Why the Loonie Could Swan Dive in 2016


I recently spoke to a Canadian authority in foreign exchange, Rahim Madhavji, who is president of KnightsbridgeFx based in Toronto.
2015 was a busy year for Canada, he noted. But it was not kind to the loonie. Over the year, the Canadian dollar declined 16.45% against the U.S. dollar. In the wake of January’s surprise rate cut by the Bank of Canada, the loonie suffered amidst an environment of stagnant growth.
Madhavji believes that across the nation Canadians have been feeling the impact of the weak Canadian dollar. Importers, snowbirds, and consumers alike are asking the same question: Will 2016 be a different story for the loonie?
Along with other nations for which commodities are an important component of the domestic economy, the Canadian dollar is identified as “commodity currency.” These currencies tend to perform well in tandem with commodities. Commodities, namely oil, did not perform well in 2015, as WTI fell 30.18% in 2015. Early in 2016, oil prices are below $30/barrel, and approaching $25/barrel with alacrity.
The main reason for 2015’s oil price shock was side factors, as many OPEC nations refused to curtail production. Geopolitical tensions between Iran and Saudi Arabia make it unlikely that supply will be limited any time soon.
With major economic concerns arising for both the European and Chinese economies throughout 2015, any material demand increases in the short term are unlikely. Therefore, oil prices don’t look poised to improve in the short term, which will weigh on the Canadian dollar throughout 2016.
The Canadian economy performed quite poorly in 2015, and remains a focal point moving forwards. However, the economy began to improve marginally towards the tail end of Q3.
Moving forward, the Bank of Canada is hoping that non-energy exports will help to offset the effects of low oil prices on the Canadian economy. Despite holding rates at January’s meeting, the Bank of Canada expects GDP growth of 1.5% for 2016. Over the course of 2016, we will see the effect of the low Canadian dollar begin to trickle down into an increase in exports.
Without a sharp uptick in oil prices, it’s likely we will see the Canadian resource sector continue to weigh on the Canadian economy at large. Specifically, Western Canada is unlikely to see substantial economic improvement in the short term. Poor Canadian economic performance will plague the Canadian dollar throughout 2016.
The Bank of Canada was active in 2015, making several rate cuts in an attempt to stimulate the economy. Governor Poloz has shown a willingness to act preemptively, as well as a willingness to base monetary policy decisions on oil prices.
Meanwhile, the U.S. economy showed great signs of improvement throughout 2015. The U.S. labour force is quickly approaching full employment, currently pegged at 5.1%. Promising underlying fundamentals have contributed to broad-based U.S. dollar strength. Inflation has lagged slightly behind expectations, with the strong U.S. dollar likely contributing to this.
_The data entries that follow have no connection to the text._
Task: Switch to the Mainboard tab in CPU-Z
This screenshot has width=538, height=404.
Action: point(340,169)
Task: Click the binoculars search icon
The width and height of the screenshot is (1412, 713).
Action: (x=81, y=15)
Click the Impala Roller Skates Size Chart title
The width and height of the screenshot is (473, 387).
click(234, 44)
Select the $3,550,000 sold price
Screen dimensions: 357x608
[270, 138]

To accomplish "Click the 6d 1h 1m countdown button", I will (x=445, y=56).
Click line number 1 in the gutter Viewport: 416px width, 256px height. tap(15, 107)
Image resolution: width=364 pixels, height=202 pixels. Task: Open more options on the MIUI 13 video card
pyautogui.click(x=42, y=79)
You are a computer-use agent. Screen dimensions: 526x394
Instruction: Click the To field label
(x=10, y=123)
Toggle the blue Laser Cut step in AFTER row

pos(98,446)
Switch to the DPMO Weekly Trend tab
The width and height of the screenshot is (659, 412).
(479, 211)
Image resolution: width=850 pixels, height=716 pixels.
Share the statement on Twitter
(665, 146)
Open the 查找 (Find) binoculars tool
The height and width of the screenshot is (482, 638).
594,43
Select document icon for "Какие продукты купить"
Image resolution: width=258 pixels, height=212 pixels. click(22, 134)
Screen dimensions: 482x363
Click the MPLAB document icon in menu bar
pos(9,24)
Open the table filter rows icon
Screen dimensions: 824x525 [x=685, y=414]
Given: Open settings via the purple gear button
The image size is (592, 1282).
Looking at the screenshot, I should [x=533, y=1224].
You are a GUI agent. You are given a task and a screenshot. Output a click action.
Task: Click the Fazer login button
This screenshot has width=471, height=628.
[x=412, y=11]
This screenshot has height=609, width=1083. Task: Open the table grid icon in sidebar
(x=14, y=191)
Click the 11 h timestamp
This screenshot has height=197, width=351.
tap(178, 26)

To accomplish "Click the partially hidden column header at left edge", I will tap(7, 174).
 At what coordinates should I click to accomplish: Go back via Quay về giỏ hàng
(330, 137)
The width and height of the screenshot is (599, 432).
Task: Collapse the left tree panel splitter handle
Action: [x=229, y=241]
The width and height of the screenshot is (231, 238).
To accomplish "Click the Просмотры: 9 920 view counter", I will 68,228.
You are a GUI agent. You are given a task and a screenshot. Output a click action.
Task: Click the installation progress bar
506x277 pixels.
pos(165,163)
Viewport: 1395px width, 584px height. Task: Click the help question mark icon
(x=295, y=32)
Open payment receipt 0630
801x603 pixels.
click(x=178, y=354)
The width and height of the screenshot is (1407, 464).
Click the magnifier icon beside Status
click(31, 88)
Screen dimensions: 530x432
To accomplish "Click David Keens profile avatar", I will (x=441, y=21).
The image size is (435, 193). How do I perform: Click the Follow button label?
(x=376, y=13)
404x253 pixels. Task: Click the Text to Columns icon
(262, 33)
Further rate cuts in 2016 by the Bank of Canada remain a possibility. The Bank of Canada will assess the stimulus budget package that will be implemented by Finance Minister Morneau and the Liberal party in 2016. We can expect to see fiscal policy affect monetary policy decisions more heavily.
The Federal Reserve already moved to raise rates during December of 2015, in contrast to the 2015 rate cuts in Canada. The path to normalization for the U.S. will be a continuing saga throughout 2016, as rates are expected to rise slowly. The divergent monetary policy between the two nations has helped support the U.S. dollar. 2Y treasury spreads have increased against their Canadian counterparts, representing the divergence in monetary policy.
Upon closer analysis, Madhavji believes that the key drivers of the Canadian dollar imply further downward pressure for the Canadian dollar. The loonie is clearly lacking a catalyst early in 2016, and it appears the Canadian dollar will not fare much better in 2016 than it did in 2015.
In 2003, we saw USD/CAD reach levels of over 1.60. While it would take a further plunge in oil prices and a recession to reach similar levels, a further drop in the loonie remains in the cards if the Canadian economic climate does not improve.